The San Jose Sharks are in a severe offensive slump that has cost them more than a couple of games over the past two weeks. The team was lucky to edge out the Dallas Stars 2-1 in overtime on Wednesday night, having managed just 21 shots on goal and creating few quality scoring chances.
It seems that almost every Shark is in the middle of a scoring slump at the moment, and it’s a miracle that the club has still been able to win six of its last 10 contests. Joe Thornton, who routinely leads the team in scoring, is having a strong season with 56 points through 58 games. In his last six outings, though, Jumbo Joe has just one point.
He’s not alone. Veteran forward Patrick Marleau has also registered only one point in his last six games. The 34-year-old winger is a minus-7 over that stretch.
Thornton and Marleau are San Jose’s best players. They’re the faces of the franchise, and they’re relied upon to provide the bulk of the team’s scoring.
So when they’re slumping, what are the Sharks supposed to do?
The answer is turn to their secondary scorers. The problem is that the squad’s other offensive weapons are either injured or in slumps of their own.
Logan Couture has been out with an upper-body injury since Jan. 5 while rookie sensation Tomas Hertl hasn’t played since suffering a knee injury in Los Angeles on Dec. 19. Raffi Torres, who provided some scoring depth form the third line last season, has been out all year with a torn ACL suffered during the preseason.

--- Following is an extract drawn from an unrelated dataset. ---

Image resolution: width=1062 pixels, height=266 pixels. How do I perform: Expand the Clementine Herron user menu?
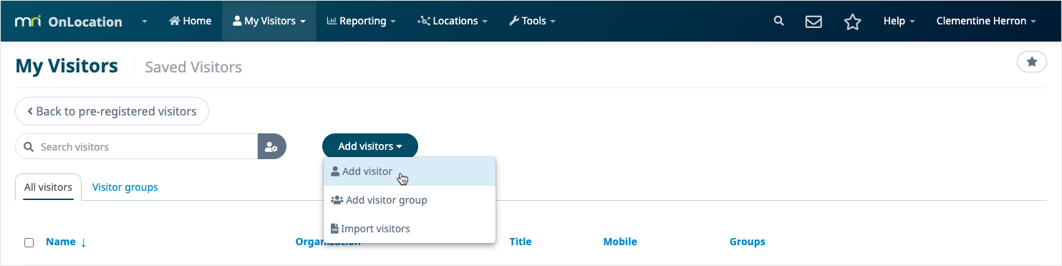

Meanwhile, the remainder of the Sharks’ healthy forwards have been struggling to find the score sheet. Joe Pavelski joins Thornton and Marleau in the group of players with just one point through the last six games. First-line winger Brent Burns has no goals and one assist in his last eight contests.

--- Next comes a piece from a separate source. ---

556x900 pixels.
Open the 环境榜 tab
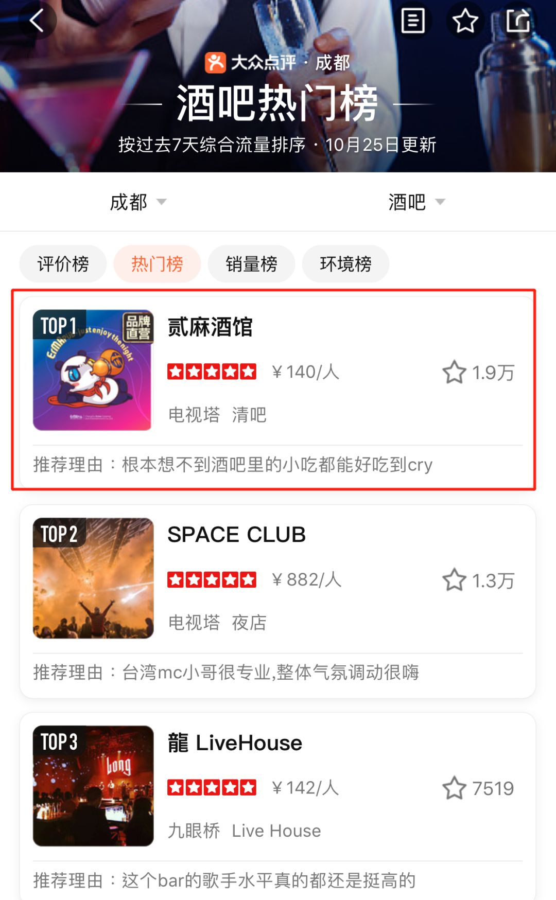[345, 263]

Finally, there’s Marty Havlat, the oft-injured Czech winger who has been a non-factor for the majority of the season with just 10 points in 27 appearances. He has two points in five games since returning from injury on Jan. 29, though he was admittedly one of San Jose’s best players in Wednesday’s win over Dallas.

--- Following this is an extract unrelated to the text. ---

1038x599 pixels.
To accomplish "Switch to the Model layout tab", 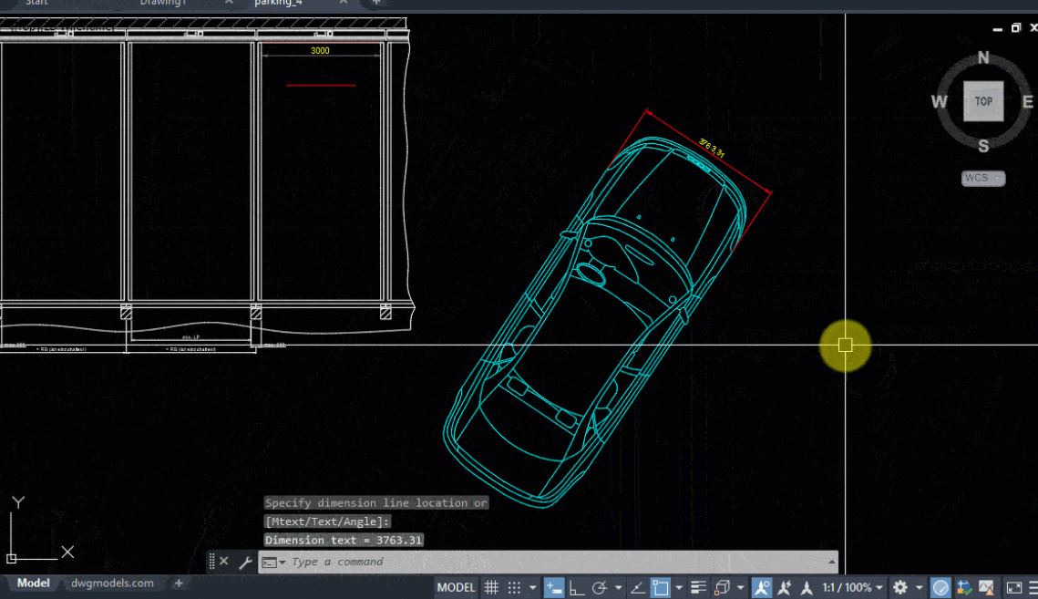I will click(32, 583).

If individual stats aren’t sufficient evidence that the Sharks aren’t scoring, perhaps a look at the team’s goal totals will be. Over the last 10 games, San Jose has managed a frugal 18 goals. This averages out to 1.8 goals per game which is well below the league average.
The numbers are even more jarring when you look at the Sharks’ last six games, which covers the last two weeks of play. They were shutout in back-to-back games and then scored just one goal in each of their next two contests. In total, the team registered six goals.
The upcoming Olympic break will provide some recovery time for Couture, Hertl and Torres, and hopefully it will give the rest of the offense a chance to reset and come out strong when play resumes at the end of the month. The Sharks will need to get out of their scoring slump fast if they hope to contend for a top playoff seed.